Für 2025 wird eine reichliche Ernte erwartet: Brandenburg könnte fast 19.000 Tonnen Spargel produzieren. Doch die Anbauer kämpfen mit wachsenden finanziellen Herausforderungen. Die jüngste Erhöhung des Mindestlohns treibt die Arbeitskosten in die Höhe, während die Dieselpreise – angeheizt durch die Spannungen im Iran – bei manchen Betrieben alle zehn Tage rund 5.000 Euro zusätzliche Kosten verursachen.
Wettbewerb aus dem Ausland verschärft die Lage Günstige Importe aus Spanien, Mexiko und Griechenland setzen die heimischen Produzenten unter Druck. Gleichzeitig halten Supermärkte die Preisschraube an und lassen den Landwirten kaum Spielraum, um die steigenden Ausgaben auszugleichen.
Mit zunehmender Erntemenge dürften die Preise an den Marktständen jedoch sinken. Zur Hochsaison könnte sich der Spargel bei etwa 10 bis 12 Euro pro Kilogramm einpendeln – eine Entlastung für die Käufer.

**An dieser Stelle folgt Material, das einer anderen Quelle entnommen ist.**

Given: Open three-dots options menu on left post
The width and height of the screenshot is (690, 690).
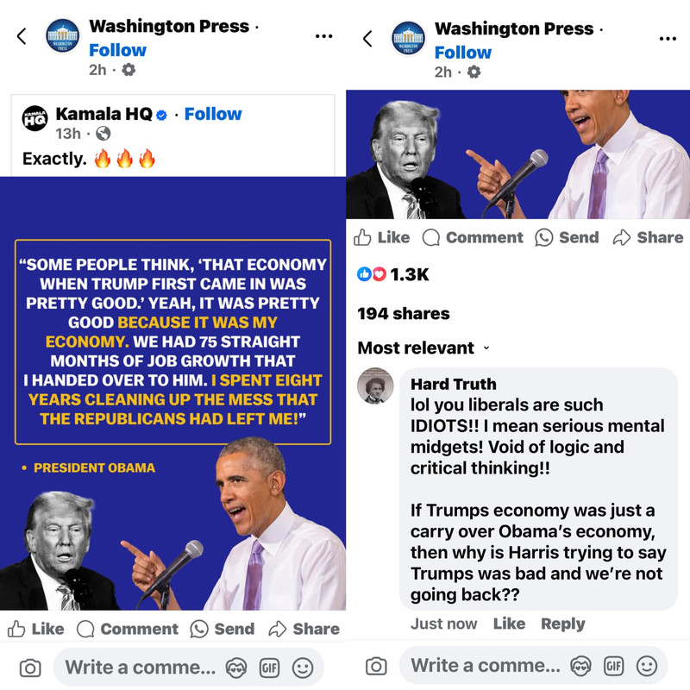Looking at the screenshot, I should [324, 36].
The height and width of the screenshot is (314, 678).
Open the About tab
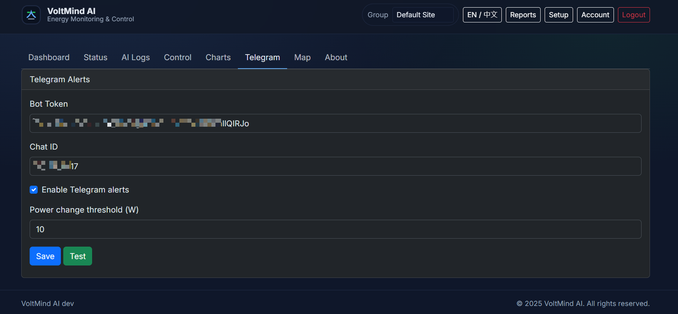[336, 57]
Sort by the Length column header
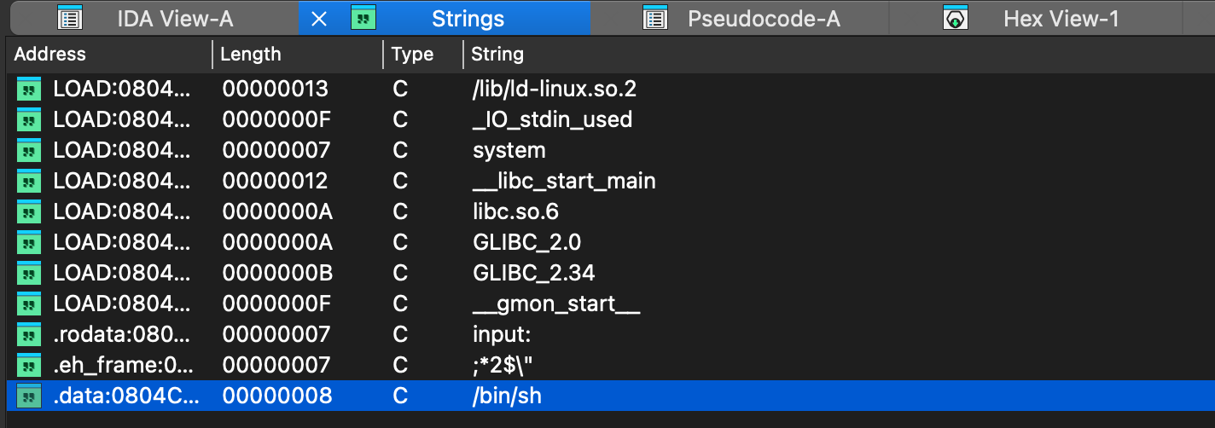Viewport: 1215px width, 428px height. click(250, 55)
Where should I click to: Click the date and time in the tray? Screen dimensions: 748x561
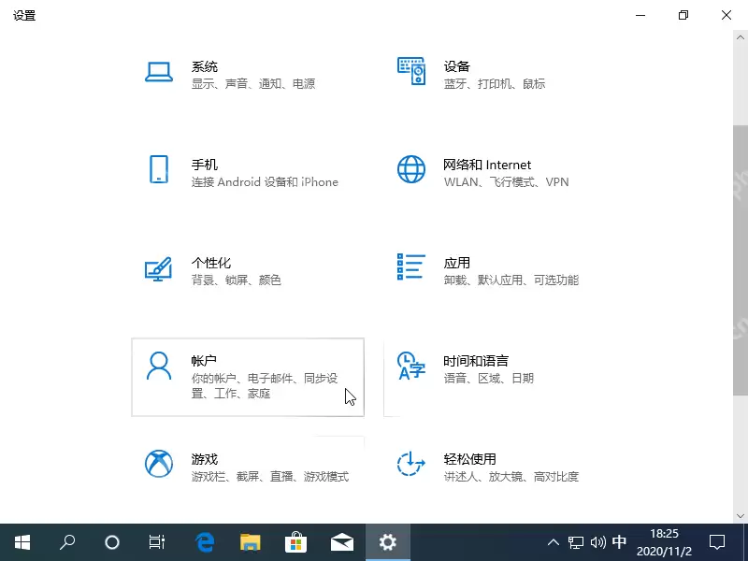click(x=663, y=541)
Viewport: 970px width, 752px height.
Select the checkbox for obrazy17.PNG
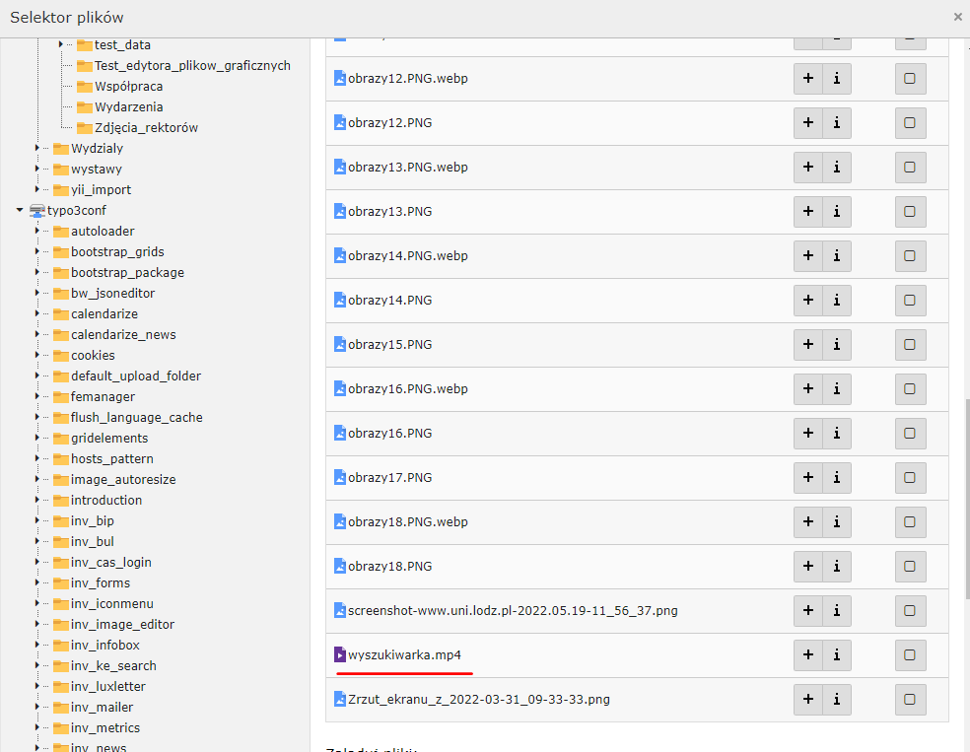point(910,478)
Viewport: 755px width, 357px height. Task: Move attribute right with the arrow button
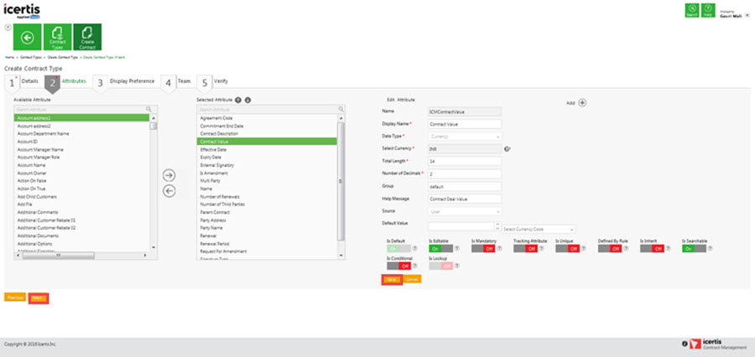[169, 175]
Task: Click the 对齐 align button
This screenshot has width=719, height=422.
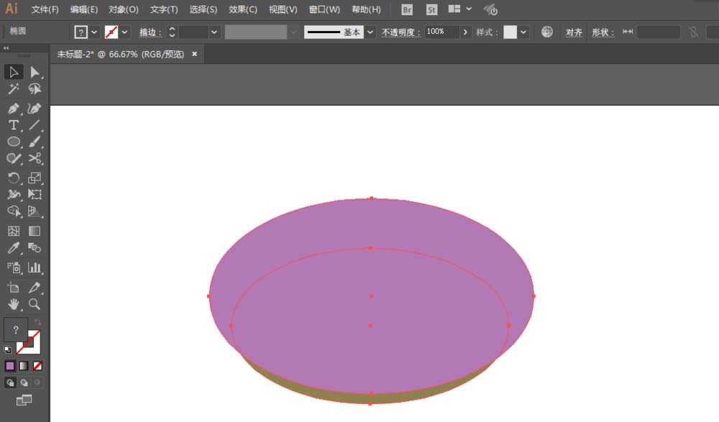Action: tap(574, 32)
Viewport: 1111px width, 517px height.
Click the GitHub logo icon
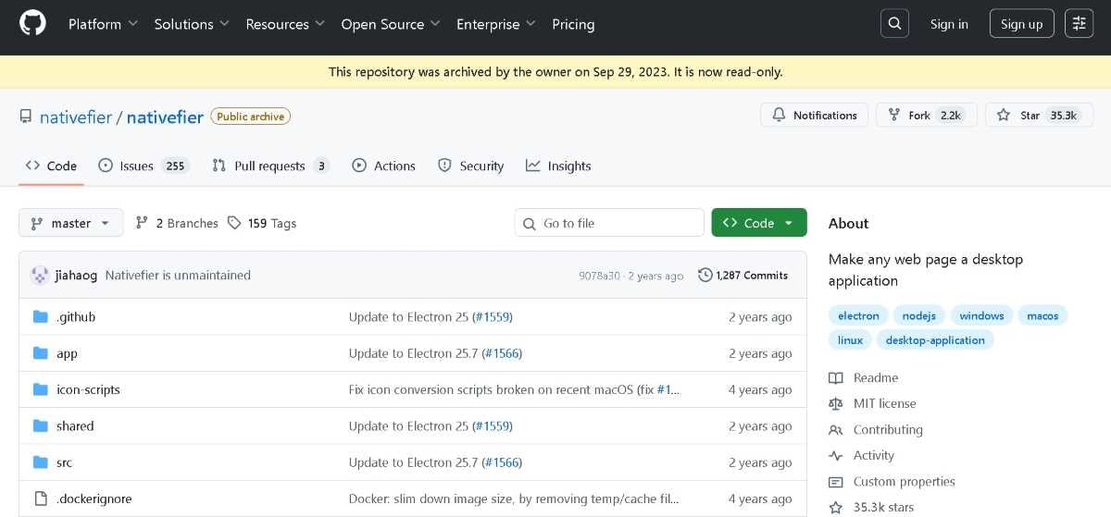tap(32, 24)
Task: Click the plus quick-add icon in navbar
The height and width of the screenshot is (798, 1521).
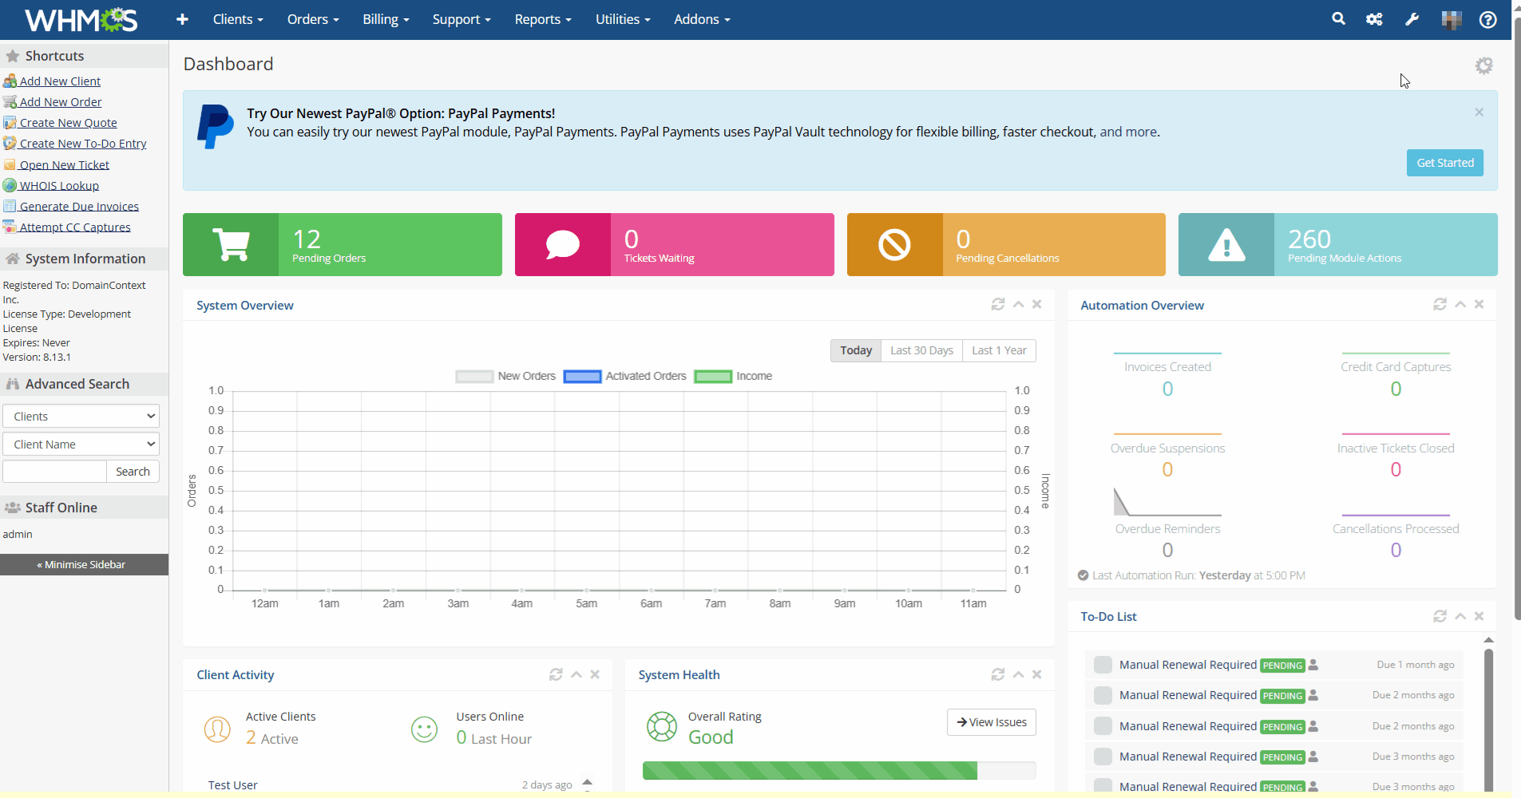Action: click(x=182, y=19)

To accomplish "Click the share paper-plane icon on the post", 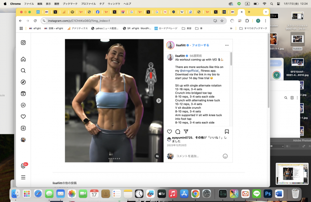I will point(186,132).
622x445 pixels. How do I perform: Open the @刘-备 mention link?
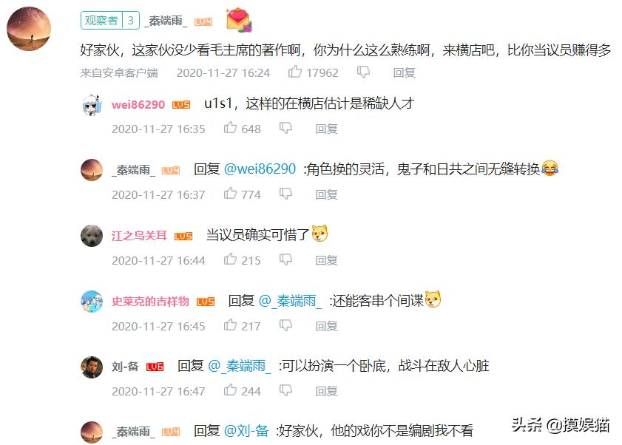click(246, 431)
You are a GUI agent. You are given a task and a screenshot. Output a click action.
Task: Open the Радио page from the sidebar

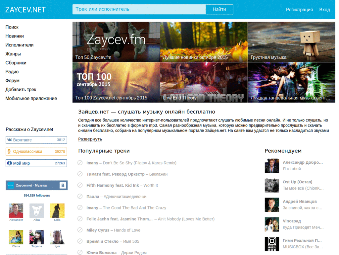pyautogui.click(x=12, y=71)
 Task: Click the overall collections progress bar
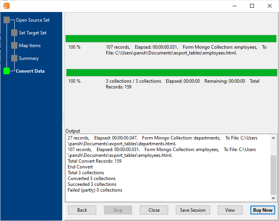[172, 73]
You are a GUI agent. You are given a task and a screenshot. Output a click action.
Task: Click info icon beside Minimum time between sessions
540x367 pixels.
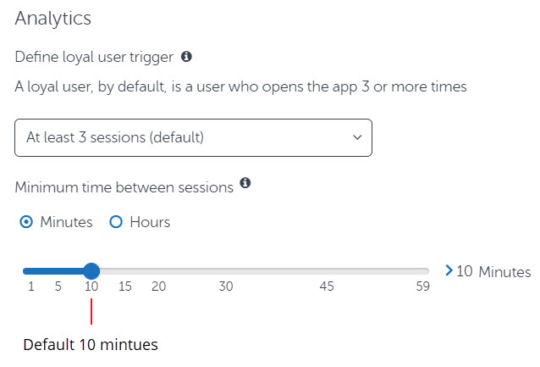click(x=245, y=182)
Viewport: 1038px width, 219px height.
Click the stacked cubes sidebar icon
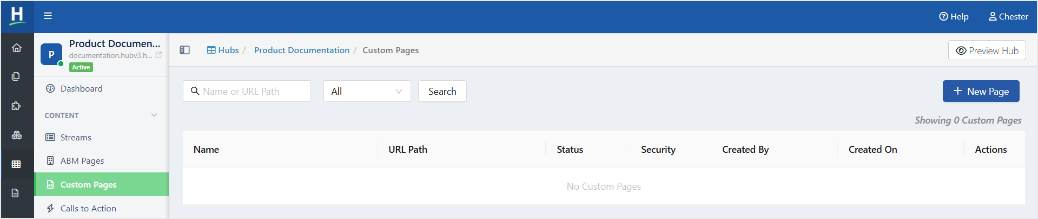[x=17, y=135]
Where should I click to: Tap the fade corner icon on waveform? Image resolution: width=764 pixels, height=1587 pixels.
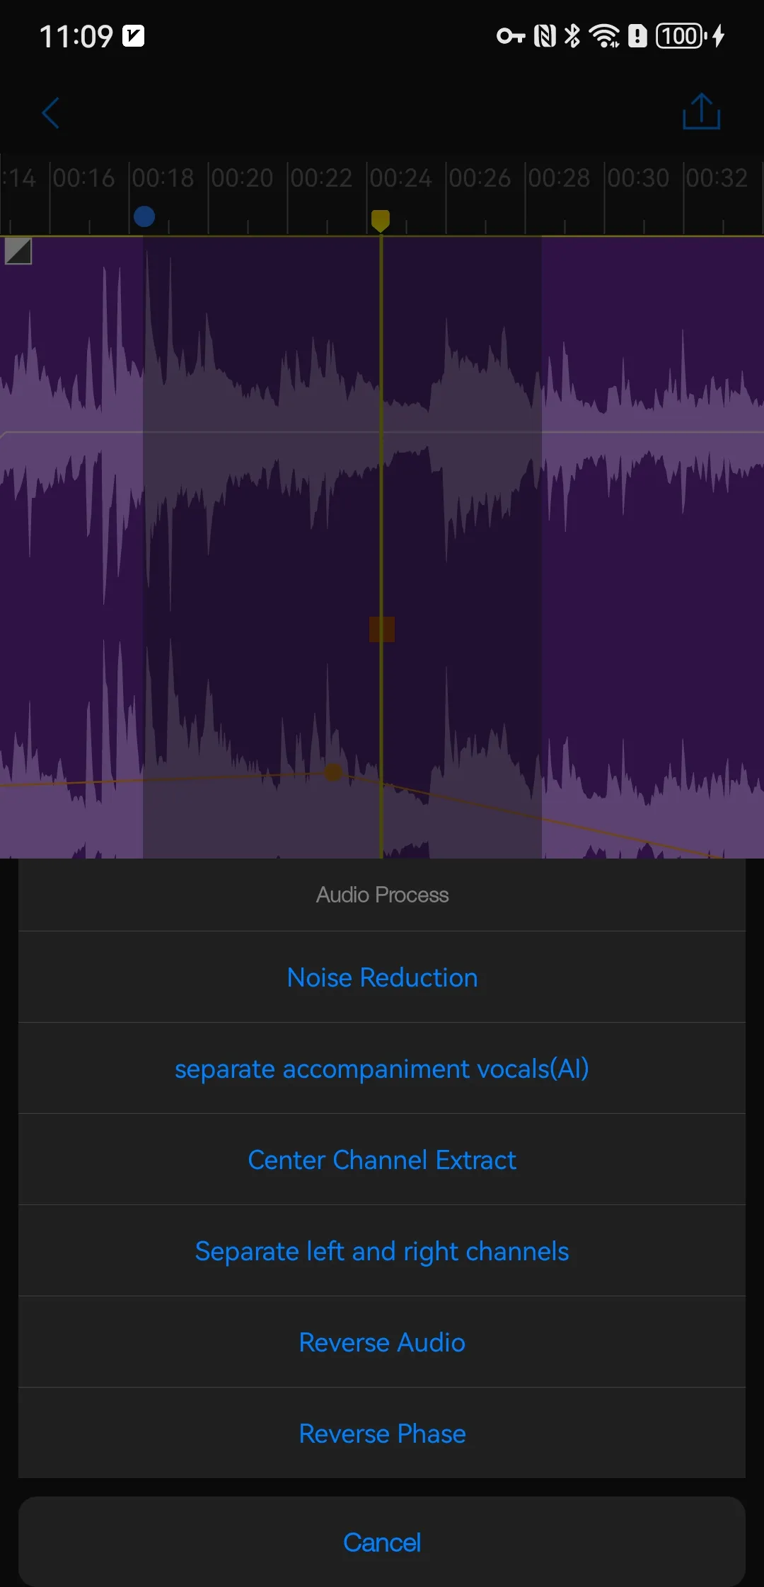tap(18, 251)
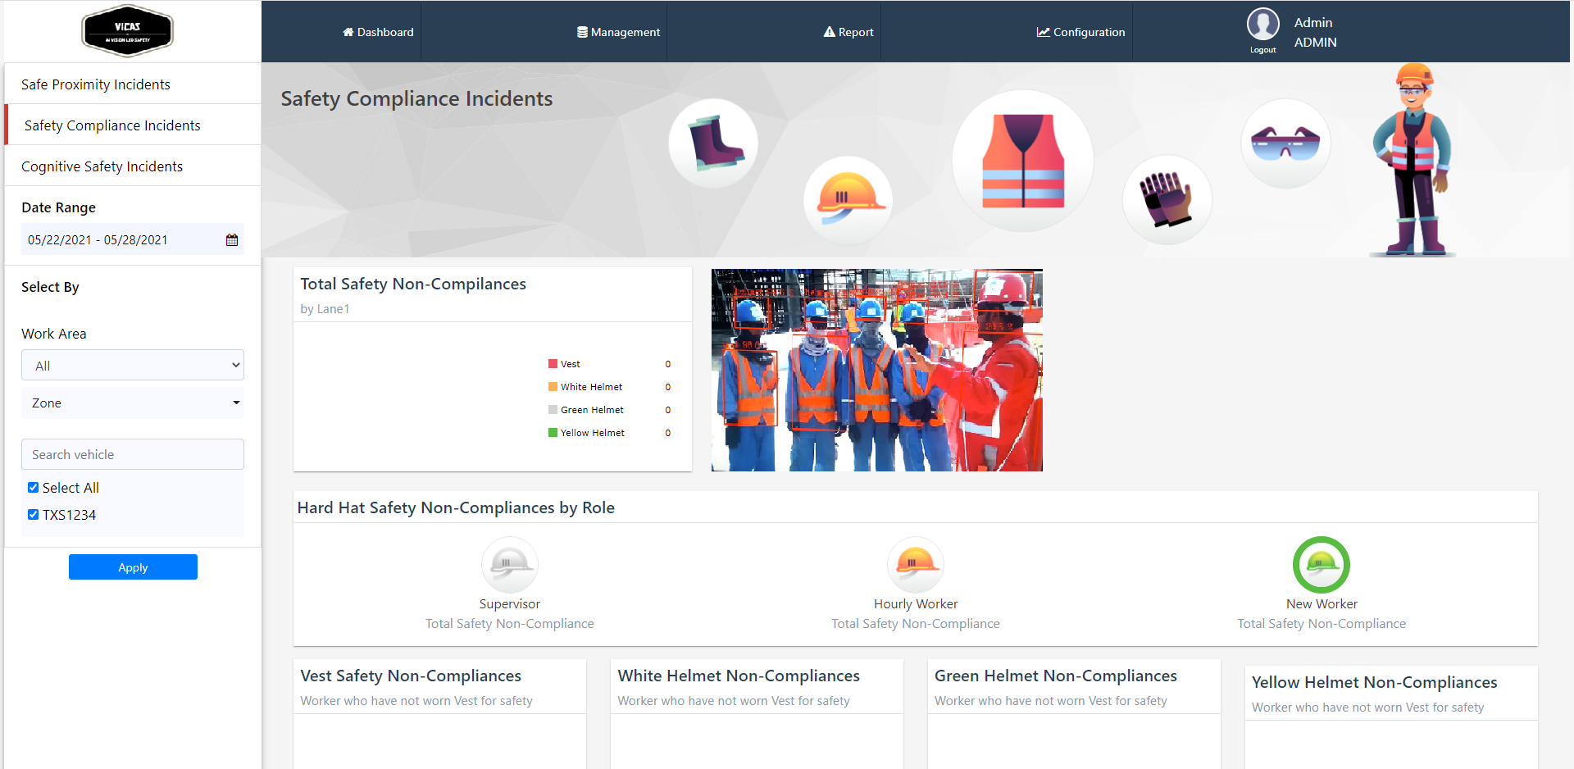The image size is (1574, 769).
Task: Select the Hourly Worker helmet icon
Action: pyautogui.click(x=915, y=565)

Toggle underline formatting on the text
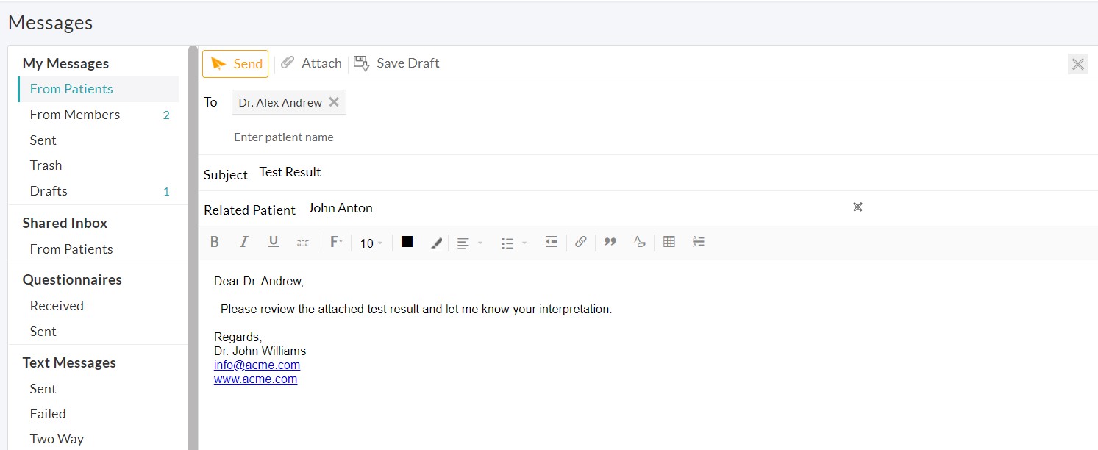tap(273, 241)
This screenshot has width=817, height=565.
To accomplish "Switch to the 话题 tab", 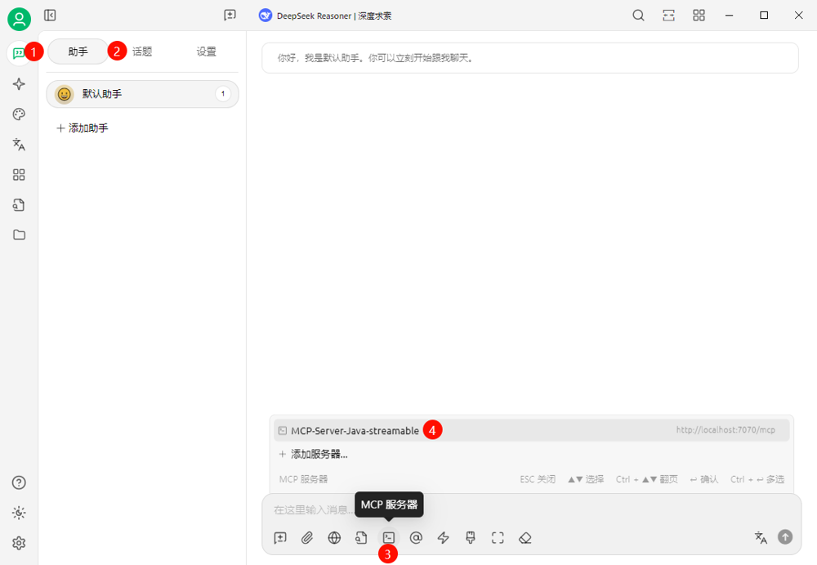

Zwischen guter Ernte und hohen Kosten Brandenburgs Spargelbauern stehen vor einer gemischten Bilanz: Einerseits versprechen hohe Erträge gute Erlöse, andererseits belasten steigende Kosten die Wirtschaftlichkeit. Da Importe und die Preispolitik der Supermärkte wenig Spielraum lassen, hängt der Erfolg der Saison davon ab, wie gut die Landwirte die Ausgaben mit der schwankenden Nachfrage in Einklang bringen. Zwar werden die Preise im Laufe der Ernte voraussichtlich nachgeben, doch die Anfangshürden bleiben hoch.